__Ações necessárias__.
(A) Redigite a parte do trecho sobre Chico Chicote que começa em "Uma das maiores" e termina em "medo às pessoas.".
(B) Diga se cada afirmação abaixo está de acordo com o trecho sobre Chico Chicote, respondendo sim ou não e citando as palavras do trecho que decidem a questão. (i) Chico Chicote nasceu em 7 de janeiro de 1879. (ii) Chico Chicote era o filho mais velho do Capitão Francisco Pereira de Lucena. (iii) Chico Chicote costumava falar em voz baixa.
(C) Segundo o trecho sobre Chico Chicote, por qual apelido Francisco Pereira de Lucena ficou famoso?

__Trecho da página__.
-*-*-

Uma das maiores tragédias acontecidas no
sertão do Cariri foi sem dúvidas a que tombou um dos homens mais
destemidos e valentes de toda região: Francisco Pereira de Lucena, o
famoso Chico Chicote. Nascido em 7 de janeiro de 1879, filho mais jovem
do Capitão Francisco Pereira de Lucena , se destacava dos demais irmãos
pela rebeldia e total desapego a autoridade constituída. Homem de
reconhecida força física, chamava a atenção por sua altura e feições
alvas, e ainda, pela maneira de falar: falava sempre muito alto, quase
aos gritos . Era uma figura singular e que só com o fato de sua
presença, já incutia medo às pessoas.

-*-*-

__Itens__.
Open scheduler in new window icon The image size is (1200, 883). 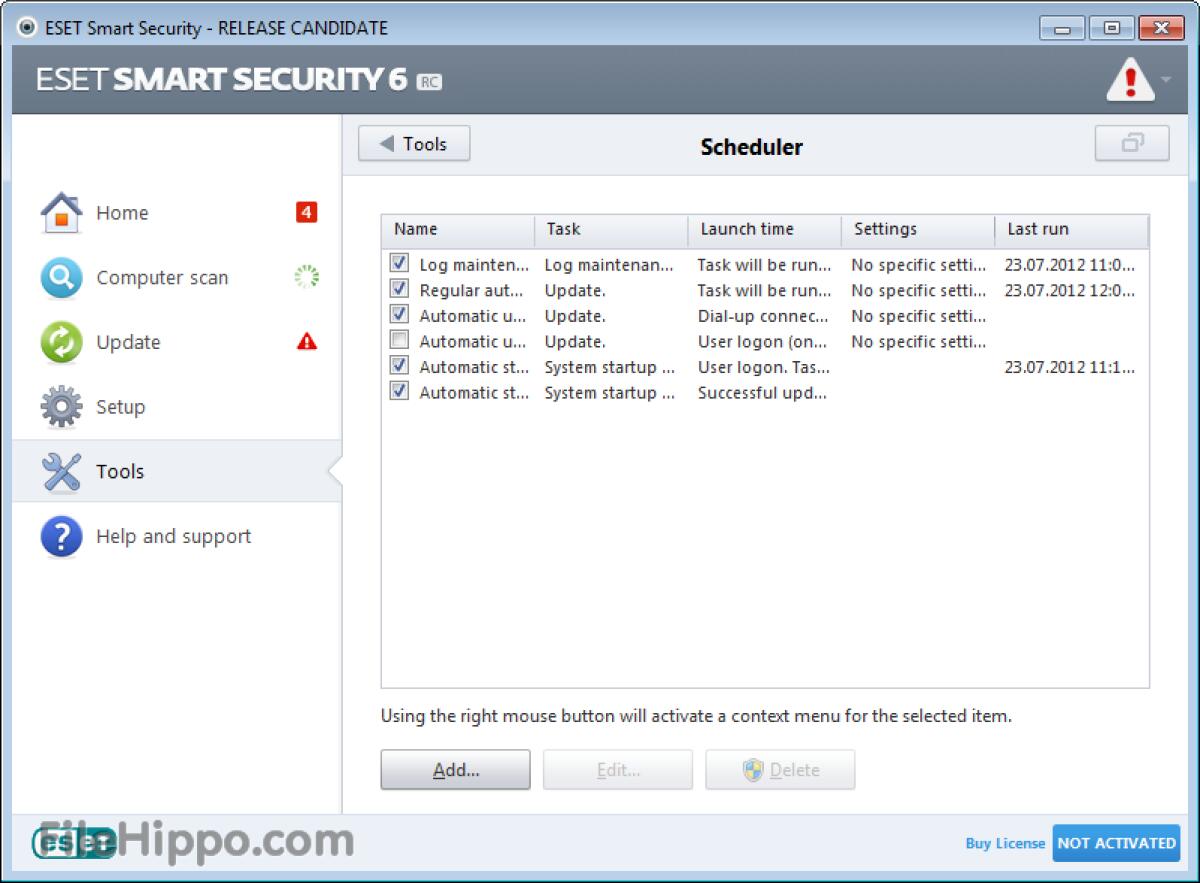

-*-*-

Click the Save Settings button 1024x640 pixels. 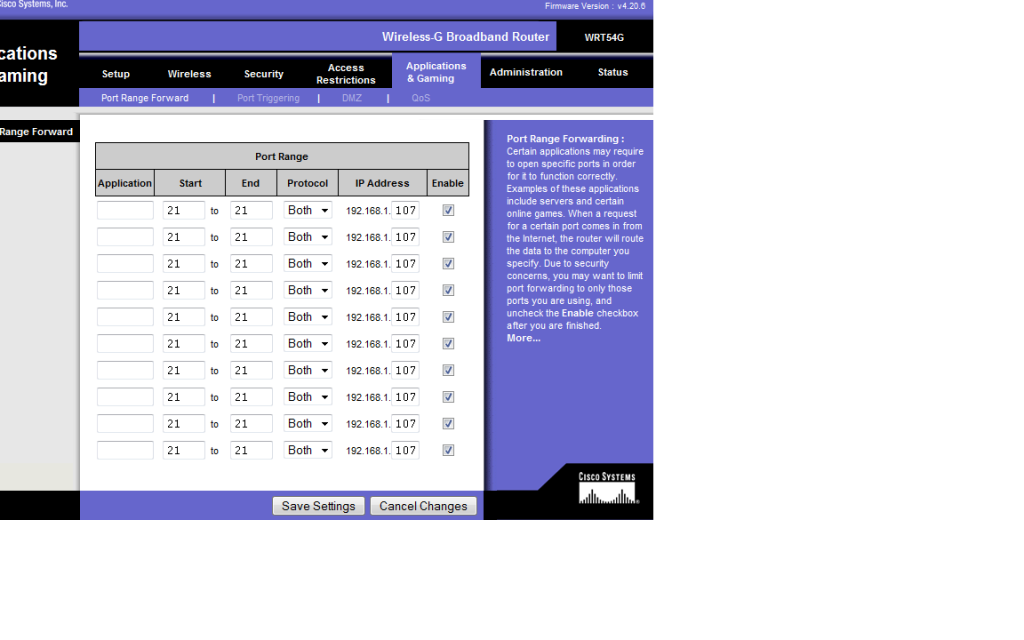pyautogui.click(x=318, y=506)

-*-*-

__Respostas completas__.
(A)
Uma das maiores tragédias acontecidas no
sertão do Cariri foi sem dúvidas a que tombou um dos homens mais
destemidos e valentes de toda região: Francisco Pereira de Lucena, o
famoso Chico Chicote. Nascido em 7 de janeiro de 1879, filho mais jovem
do Capitão Francisco Pereira de Lucena , se destacava dos demais irmãos
pela rebeldia e total desapego a autoridade constituída. Homem de
reconhecida força física, chamava a atenção por sua altura e feições
alvas, e ainda, pela maneira de falar: falava sempre muito alto, quase
aos gritos . Era uma figura singular e que só com o fato de sua
presença, já incutia medo às pessoas.

(B)
(i) Sim: "Nascido em 7 de janeiro de 1879".
(ii) Não: "filho mais jovem".
(iii) Não: "falava sempre muito alto, quase aos gritos".

(C) Ele ficou famoso como Chico Chicote.